#### [TEXT PROVIDED]
◆ ◆ ◆ ◆ ◆

All issues can be found at: https://geocraic.com/

Happy 2024!

World

How crowded are the oceans? New maps show what flew under the radar until now

Climate change

2023 Warmest on record. I’m sure you all are well aware 2023 is the warmest on record but the NYT generally comes through with good graphics and that’s the case here.

A satirical 2015 poster by Barnbrook, put up in bus stops in Paris during the COP21 summit. The text refers to Volkswagen’s emissions cheating scandal and attempts by the carmaker to apologize. Credit via Poster House.

Asia

Silk Road

A great new interactive map of the Silk Roads.

South America

Brazil

FOSS4G is in Belem in December of 2024. I’m thinking about going. I’ve wanted to see Belem in particular and go to the market there to see what the Amazon provides. I was first inspired by an Anthony Bourdain episode that started in Belem. The market looks amazing. Then a Netflix Chef’s Table episode with Alex Atala. Maybe a FOSS4G meeting is a good reason to go - and a tax write-off. Who wants to join me?

◆ ◆ ◆ ◆ ◆

#### [PROBLEM A]
Write out the lines of the records verbatim, from the line with "Click the blue" up to and including the line with "point(469,161)".

#### [Entries for locating words and elements]

◆ ◆ ◆ ◆ ◆

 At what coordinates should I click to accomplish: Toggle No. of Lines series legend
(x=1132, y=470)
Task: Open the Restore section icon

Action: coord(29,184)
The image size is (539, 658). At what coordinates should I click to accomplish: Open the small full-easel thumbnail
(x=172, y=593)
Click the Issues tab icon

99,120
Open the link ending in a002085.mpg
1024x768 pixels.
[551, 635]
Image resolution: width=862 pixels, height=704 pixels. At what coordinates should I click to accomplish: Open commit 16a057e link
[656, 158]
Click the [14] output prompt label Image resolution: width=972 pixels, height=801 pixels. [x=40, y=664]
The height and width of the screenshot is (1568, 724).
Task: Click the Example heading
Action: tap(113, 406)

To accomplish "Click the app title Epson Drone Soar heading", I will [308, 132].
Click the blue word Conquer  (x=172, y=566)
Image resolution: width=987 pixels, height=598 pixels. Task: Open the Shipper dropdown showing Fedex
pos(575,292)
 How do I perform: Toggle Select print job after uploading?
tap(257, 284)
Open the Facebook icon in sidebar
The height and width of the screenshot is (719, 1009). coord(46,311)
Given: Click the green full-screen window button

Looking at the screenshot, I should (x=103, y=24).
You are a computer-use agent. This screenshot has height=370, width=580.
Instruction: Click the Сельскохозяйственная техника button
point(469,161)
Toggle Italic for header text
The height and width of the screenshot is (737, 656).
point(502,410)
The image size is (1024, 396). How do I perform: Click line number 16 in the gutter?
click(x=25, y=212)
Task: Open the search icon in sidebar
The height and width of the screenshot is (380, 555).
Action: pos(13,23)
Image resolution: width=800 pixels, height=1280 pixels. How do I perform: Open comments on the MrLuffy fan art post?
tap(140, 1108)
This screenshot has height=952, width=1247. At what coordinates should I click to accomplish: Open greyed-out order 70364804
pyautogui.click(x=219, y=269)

◆ ◆ ◆ ◆ ◆

#### [PROBLEM B]
Give again, word for word, the passage of the newsletter from "All issues can" up to and including "the case here.".

#### [COMPLETE RESPONSE A]
Click the blue word Conquer  (x=172, y=566)
Image resolution: width=987 pixels, height=598 pixels. Task: Open the Shipper dropdown showing Fedex
pos(575,292)
 How do I perform: Toggle Select print job after uploading?
tap(257, 284)
Open the Facebook icon in sidebar
The height and width of the screenshot is (719, 1009). coord(46,311)
Given: Click the green full-screen window button

Looking at the screenshot, I should (x=103, y=24).
You are a computer-use agent. This screenshot has height=370, width=580.
Instruction: Click the Сельскохозяйственная техника button
point(469,161)

#### [COMPLETE RESPONSE B]
All issues can be found at: https://geocraic.com/

Happy 2024!

World

How crowded are the oceans? New maps show what flew under the radar until now

Climate change

2023 Warmest on record. I’m sure you all are well aware 2023 is the warmest on record but the NYT generally comes through with good graphics and that’s the case here.